We can use cross-entropy in authorship detection. For example, suppose we have a language model trained on Jane Austen’s “Sense and Sensibility” (training data) plus the texts for two other novels (test data), one by Jane Austen and one by another author, but we don’t know which is which. We can work out the cross-entropy of the model on each of the texts and from the scores, determine which of the two test texts was more likely written by Jane Austen. For testing use :

- text a: ``austen-emma.txt`` (Jane Austen’s “Emma”)
- text b: ``chesterton-ball.txt`` (G.K. Chesterton’s “The Ball and Cross”)

and complete functions bellow in which you will:

- Evaluate a trigram language model with a Lidstone probability distribution. 
- Compute total document cross-entropy for each text
- Compute per word cross-entropy for each text

Note:  The “f.B()+1” argument (already provided for you in the code) means that we lump together all the unseen n-grams as a single “unknown” token.

In [None]:
def estimateLM(doc_name):
    """
    type doc_name: string
    param doc_name: name of the document in Gutenberg corpus
    rtype: NgramModel
    return: Lidstone smoothed language model with backoff
    """
    # Construct a list of lowercase words from the document (training data for lm)
    doc_words = [w.lower() for w in gutenberg.words(doc_name)]
    # a Lidstone probability distribution with +0.01 added to the sample count for each bin
    est = lambda fdist,bins:nltk.LidstoneProbDist(fdist,0.01,fdist.B()+1)
    # Train a trigram language model with backoff using doc_words and    
    lm = NgramModel(<order>,<word_list>,estimator=<estimator>)
    # Return the language model
    return lm

In [None]:
def document_xent(lm, doc_name):
    """
    Use a language model to compute the total word-level cross-entropy of a document
    
    :type lm: NgramModel
    :param lm: a language model
    :type doc_name: str
    :param doc_name: A gutenberg document name
    :rtype: float
    :return: The total entropy of the named document per the model
    """
    # Construct a list of lowercase words from the document (test document)
    doc_words = [w.lower() for w in gutenberg.words(doc_name)]
    # Compute the total cross entropy of the text in doc_name
    xent = 0
    
    return xent

In [None]:
def perword_xent(lm, doc_name):
    """
    Use a language model to compute the total average (per-word) word-level cross-entropy of a document
    
    :type lm: NgramModel
    :param lm: a language model
    :type doc_name: str
    :param doc_name: A gutenberg document name
    :rtype: float
    :return: The total entropy of the named document per the model
    """
    # Construct a list of lowercase words from the document (test document)
    doc_words = [w.lower() for w in gutenberg.words(doc_name)]
    # Compute the total cross entropy of the text in doc_name
    xent = 0
    
    return xent

In [None]:
train_doc = 'austen-sense.txt'
test_a = 'austen-emma.txt'
test_b = 'chesterton-ball.txt'
lm = estimateLM(train_doc)

print('Document {}:'.format(test_a))
print('document xent: {} perword xent {}'.format(document_xent(lm, test_a), perword_xent(lm, test_a)))

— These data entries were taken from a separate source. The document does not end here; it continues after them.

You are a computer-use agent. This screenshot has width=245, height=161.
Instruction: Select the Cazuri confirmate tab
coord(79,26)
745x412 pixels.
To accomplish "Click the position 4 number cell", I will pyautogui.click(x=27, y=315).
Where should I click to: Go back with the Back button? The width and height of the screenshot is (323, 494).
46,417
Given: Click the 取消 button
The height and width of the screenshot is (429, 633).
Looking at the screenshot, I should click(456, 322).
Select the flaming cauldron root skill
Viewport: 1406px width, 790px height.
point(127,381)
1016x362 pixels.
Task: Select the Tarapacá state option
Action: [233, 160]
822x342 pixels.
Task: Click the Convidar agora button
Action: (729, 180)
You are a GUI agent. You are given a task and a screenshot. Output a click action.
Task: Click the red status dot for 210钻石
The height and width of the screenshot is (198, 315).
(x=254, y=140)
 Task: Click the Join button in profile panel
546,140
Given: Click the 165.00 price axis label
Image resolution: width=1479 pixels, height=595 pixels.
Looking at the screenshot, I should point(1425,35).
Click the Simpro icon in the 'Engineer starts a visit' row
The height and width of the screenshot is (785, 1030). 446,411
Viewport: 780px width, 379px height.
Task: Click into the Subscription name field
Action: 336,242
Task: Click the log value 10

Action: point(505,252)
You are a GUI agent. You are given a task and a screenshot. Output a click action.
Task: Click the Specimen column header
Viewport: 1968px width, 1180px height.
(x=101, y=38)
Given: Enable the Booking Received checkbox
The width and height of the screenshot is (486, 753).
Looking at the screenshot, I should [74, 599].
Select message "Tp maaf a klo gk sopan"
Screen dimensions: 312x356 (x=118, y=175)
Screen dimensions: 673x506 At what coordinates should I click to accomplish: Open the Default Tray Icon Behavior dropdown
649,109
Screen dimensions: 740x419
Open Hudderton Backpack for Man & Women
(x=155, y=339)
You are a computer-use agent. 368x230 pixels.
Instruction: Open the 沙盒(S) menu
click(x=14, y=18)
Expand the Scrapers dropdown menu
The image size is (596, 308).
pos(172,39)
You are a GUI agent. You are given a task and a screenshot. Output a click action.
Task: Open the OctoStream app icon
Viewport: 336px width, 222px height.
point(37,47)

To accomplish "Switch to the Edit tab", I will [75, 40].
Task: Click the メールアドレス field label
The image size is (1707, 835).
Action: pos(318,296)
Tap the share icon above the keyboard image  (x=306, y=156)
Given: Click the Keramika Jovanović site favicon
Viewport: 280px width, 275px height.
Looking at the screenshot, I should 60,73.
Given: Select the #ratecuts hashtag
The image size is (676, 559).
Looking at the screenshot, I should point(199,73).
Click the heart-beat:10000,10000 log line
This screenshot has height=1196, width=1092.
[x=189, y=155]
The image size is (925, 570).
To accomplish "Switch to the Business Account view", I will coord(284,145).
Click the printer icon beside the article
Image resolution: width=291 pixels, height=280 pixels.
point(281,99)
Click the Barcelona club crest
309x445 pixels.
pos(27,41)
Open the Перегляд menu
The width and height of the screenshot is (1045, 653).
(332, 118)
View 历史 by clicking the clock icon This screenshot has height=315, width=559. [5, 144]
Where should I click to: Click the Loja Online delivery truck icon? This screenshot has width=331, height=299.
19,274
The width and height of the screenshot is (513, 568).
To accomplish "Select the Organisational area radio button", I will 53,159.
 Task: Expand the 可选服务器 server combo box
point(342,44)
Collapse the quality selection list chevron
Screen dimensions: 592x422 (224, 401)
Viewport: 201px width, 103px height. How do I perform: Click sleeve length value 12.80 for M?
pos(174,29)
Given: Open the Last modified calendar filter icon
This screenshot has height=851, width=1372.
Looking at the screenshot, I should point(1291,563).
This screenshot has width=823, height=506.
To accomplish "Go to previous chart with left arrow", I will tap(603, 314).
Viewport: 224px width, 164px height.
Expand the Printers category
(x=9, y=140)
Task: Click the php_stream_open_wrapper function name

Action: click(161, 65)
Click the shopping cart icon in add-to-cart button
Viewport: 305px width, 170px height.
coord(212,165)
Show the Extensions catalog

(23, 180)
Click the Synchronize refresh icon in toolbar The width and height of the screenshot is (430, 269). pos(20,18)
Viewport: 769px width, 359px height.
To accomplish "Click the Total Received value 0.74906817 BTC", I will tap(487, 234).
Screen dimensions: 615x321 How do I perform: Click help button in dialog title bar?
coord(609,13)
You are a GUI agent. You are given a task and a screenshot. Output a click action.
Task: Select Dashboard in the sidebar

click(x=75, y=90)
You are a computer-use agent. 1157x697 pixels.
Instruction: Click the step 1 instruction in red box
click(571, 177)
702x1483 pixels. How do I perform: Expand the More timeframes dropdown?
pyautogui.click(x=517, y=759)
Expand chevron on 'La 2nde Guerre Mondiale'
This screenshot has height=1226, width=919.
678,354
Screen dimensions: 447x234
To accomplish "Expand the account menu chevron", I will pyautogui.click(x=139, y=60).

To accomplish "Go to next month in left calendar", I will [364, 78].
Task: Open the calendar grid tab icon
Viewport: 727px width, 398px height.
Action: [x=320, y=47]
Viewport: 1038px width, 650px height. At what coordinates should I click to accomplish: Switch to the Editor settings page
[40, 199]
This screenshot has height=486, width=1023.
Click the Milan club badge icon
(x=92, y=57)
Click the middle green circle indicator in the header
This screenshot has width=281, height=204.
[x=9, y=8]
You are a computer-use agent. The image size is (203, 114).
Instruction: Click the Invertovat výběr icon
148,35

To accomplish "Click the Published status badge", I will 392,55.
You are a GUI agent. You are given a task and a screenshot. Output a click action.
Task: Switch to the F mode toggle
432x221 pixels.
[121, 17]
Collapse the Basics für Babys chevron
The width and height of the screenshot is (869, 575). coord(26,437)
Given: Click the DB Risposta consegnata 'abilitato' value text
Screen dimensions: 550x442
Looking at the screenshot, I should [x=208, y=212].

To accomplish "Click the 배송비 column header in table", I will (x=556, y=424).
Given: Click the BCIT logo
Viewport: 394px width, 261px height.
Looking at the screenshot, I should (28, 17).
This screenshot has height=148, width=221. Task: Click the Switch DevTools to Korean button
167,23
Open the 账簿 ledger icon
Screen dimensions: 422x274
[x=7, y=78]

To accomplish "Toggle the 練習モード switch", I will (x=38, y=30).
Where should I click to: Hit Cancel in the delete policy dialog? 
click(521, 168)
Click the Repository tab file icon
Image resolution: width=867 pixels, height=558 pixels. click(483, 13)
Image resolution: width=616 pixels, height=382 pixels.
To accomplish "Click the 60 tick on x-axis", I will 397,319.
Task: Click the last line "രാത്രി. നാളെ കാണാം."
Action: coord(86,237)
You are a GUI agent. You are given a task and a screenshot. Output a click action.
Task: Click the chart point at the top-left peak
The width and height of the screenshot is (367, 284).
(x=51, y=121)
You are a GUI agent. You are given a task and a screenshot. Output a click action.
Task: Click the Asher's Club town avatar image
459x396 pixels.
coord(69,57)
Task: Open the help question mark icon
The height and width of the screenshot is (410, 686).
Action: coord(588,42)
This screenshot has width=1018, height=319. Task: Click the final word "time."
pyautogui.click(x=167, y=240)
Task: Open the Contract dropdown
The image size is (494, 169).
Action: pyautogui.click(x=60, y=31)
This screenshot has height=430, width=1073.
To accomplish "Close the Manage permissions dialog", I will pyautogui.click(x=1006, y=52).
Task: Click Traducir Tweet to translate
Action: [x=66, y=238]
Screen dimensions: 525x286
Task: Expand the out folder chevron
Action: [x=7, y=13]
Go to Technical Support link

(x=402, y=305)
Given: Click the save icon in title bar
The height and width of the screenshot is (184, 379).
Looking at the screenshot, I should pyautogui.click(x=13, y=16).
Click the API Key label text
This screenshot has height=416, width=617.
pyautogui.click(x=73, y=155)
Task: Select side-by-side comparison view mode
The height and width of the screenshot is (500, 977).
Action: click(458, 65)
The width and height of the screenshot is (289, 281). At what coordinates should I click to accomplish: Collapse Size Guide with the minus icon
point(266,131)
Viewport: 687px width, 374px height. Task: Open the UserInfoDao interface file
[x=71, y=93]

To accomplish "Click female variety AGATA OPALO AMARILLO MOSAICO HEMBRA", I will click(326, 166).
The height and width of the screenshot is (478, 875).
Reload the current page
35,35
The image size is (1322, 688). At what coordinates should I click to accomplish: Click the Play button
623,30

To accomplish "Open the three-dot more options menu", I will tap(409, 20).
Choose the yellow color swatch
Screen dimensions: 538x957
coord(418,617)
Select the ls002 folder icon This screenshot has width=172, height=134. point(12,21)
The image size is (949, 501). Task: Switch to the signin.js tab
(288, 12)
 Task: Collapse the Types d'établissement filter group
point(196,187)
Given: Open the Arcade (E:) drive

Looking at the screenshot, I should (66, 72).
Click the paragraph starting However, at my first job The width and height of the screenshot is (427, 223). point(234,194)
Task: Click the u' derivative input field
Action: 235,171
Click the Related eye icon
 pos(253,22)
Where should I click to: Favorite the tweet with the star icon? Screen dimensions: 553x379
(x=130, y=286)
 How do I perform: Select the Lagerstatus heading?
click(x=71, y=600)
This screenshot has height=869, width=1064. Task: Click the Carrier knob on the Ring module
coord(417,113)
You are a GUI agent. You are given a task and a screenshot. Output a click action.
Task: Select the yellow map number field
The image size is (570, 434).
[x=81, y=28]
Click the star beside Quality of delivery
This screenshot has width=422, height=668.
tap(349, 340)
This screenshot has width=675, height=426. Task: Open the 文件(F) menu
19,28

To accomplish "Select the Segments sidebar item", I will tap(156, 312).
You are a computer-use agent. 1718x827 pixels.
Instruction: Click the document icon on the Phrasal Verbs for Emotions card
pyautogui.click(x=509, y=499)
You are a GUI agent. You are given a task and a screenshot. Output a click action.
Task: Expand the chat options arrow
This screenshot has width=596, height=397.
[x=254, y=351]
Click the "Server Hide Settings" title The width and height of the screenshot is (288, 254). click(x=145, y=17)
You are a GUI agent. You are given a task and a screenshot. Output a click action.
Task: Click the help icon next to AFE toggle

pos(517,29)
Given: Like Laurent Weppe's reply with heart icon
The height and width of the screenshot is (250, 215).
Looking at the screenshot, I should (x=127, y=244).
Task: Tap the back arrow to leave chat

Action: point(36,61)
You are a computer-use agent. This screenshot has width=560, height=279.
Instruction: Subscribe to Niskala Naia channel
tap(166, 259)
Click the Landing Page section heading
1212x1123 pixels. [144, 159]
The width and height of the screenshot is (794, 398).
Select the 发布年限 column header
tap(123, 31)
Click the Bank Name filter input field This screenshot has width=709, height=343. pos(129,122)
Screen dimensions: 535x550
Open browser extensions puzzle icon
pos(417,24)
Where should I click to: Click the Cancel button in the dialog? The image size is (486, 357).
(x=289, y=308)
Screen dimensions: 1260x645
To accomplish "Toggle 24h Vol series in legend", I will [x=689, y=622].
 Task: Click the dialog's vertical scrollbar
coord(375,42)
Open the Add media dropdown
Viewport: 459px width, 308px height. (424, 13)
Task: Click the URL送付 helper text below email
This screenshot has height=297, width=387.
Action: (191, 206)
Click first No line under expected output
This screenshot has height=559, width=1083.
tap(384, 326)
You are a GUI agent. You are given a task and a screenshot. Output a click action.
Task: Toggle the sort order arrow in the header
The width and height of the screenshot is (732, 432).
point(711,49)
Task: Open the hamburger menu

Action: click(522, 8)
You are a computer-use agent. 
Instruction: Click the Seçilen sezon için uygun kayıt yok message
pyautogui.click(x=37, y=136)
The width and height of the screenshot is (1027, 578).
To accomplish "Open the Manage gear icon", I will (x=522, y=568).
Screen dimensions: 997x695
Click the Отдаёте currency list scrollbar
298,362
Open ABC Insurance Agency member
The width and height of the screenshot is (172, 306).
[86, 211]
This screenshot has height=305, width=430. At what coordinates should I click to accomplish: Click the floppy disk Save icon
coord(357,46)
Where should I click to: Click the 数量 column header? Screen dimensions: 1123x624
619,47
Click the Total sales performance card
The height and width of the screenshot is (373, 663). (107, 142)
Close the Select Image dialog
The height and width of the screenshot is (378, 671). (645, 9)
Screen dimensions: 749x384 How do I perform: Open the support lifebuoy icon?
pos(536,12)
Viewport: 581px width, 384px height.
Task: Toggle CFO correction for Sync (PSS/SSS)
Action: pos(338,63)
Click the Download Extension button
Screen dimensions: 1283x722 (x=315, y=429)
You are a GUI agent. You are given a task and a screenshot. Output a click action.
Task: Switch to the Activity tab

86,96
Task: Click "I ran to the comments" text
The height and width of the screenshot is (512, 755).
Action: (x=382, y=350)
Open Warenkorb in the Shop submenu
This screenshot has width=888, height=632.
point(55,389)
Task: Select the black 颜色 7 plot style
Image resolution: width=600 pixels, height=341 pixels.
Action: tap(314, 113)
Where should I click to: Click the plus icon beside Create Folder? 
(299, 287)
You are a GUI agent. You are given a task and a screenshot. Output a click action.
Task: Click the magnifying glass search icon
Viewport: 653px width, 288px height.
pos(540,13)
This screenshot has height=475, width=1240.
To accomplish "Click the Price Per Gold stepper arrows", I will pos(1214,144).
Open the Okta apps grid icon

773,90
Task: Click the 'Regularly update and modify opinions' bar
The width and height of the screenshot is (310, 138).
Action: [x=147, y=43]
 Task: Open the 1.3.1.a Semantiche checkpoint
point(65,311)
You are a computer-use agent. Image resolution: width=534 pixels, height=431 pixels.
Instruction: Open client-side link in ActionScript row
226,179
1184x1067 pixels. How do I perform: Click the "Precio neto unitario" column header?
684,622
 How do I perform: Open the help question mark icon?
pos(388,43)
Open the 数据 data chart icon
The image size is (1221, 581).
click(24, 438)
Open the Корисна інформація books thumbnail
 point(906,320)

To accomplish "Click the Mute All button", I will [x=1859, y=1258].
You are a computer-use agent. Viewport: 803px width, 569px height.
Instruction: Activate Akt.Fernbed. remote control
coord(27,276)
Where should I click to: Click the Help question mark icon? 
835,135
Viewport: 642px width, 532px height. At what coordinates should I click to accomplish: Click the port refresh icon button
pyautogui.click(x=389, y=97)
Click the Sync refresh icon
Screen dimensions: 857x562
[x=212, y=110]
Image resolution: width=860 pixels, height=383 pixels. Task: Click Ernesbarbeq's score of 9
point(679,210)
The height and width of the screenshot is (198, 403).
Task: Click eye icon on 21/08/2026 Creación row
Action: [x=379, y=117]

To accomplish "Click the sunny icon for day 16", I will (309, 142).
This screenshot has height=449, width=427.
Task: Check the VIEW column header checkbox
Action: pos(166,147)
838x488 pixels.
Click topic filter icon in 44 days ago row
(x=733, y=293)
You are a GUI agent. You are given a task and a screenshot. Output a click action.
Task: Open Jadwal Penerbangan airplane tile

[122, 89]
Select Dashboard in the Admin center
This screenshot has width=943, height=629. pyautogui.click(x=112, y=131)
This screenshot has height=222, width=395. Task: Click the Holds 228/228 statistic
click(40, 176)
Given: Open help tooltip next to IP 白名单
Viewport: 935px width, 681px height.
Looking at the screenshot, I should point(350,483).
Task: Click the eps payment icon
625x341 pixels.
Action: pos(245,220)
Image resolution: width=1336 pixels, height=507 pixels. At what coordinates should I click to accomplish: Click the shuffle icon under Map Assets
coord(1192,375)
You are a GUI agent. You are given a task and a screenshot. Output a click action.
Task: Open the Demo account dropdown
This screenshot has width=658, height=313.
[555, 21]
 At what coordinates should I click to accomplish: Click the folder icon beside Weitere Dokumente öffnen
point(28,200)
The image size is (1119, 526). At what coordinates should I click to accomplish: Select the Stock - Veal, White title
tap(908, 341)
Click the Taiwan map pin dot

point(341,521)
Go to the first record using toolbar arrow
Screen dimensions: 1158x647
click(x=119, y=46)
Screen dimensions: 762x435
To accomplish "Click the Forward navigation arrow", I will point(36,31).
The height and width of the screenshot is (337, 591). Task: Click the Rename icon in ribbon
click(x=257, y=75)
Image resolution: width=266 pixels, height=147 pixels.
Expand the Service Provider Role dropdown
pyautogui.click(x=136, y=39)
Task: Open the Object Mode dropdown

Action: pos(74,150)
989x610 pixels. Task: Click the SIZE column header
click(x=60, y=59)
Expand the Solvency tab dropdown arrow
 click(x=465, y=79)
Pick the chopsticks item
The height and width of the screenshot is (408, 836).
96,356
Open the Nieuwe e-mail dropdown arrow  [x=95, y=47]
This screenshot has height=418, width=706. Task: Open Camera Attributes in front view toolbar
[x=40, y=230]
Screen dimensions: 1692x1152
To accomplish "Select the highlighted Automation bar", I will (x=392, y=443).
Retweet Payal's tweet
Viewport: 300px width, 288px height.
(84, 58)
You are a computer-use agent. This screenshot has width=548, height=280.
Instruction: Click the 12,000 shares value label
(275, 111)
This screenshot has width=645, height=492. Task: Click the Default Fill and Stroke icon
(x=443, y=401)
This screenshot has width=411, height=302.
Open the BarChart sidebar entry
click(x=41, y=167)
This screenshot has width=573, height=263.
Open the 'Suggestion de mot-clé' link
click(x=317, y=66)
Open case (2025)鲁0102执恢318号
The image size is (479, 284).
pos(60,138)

print('Document {}:'.format(test_b))
print('document xent: {} perword xent {}'.format(document_xent(lm, test_b), perword_xent(lm, test_b)))

##  Going further

###  Padding

Redo exercise 4 setting `pad_left` and `pad_right` to `True` both when initialising
the n-gram model and when computing entropy. What difference does this
make?

### Sentences

Using one enormous string of words as the training and test data is less than optimal, as it trains/tests across sentence boundaries.  Look back at the argument description for the `train` argument to `NgramModel` and see that it will actually train on an input which is a list of list of words, that is, a list of *sentences*, padding each sentence appropriately.  Redo exercise 4 training and testing on the sentences in the specified documents.

### Case

If we're training on sentences, maybe we shouldn't be down-casing?  Give it a try.